** What to work on **
State how many lines in the entries below include the string "agent", and give nothing beyond that number.

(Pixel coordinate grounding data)
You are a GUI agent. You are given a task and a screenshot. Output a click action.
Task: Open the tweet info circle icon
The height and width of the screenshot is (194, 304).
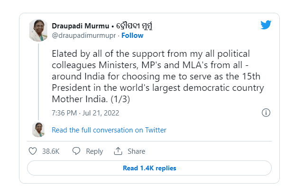tap(266, 113)
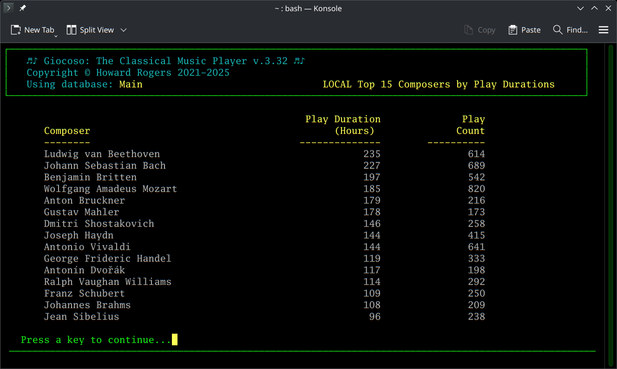Close the Konsole window
This screenshot has width=617, height=369.
[x=608, y=8]
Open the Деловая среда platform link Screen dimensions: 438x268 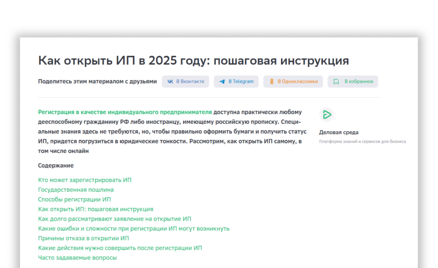click(x=338, y=132)
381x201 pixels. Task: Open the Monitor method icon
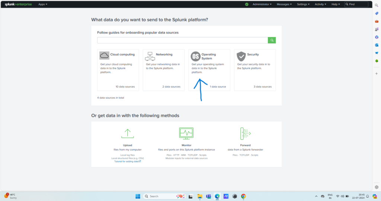coord(186,133)
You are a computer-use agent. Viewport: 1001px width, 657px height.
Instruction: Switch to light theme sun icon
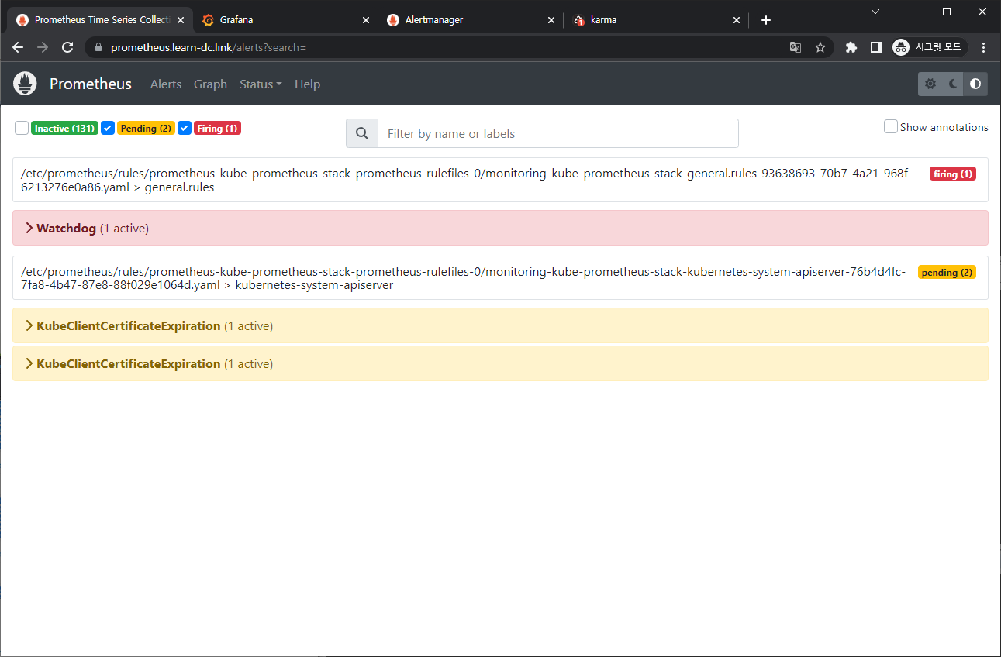930,84
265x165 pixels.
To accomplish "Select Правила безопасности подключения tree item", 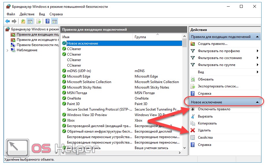I will pos(38,45).
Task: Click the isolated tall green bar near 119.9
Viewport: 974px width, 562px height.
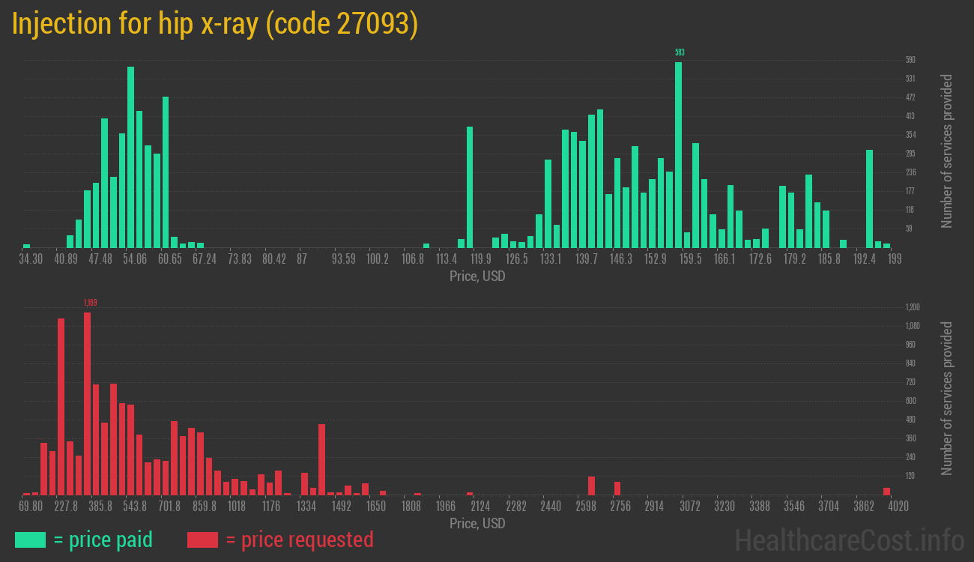Action: click(470, 187)
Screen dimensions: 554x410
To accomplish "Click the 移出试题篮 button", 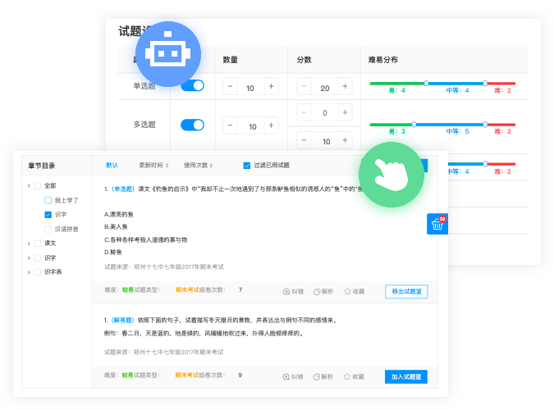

** Output **
2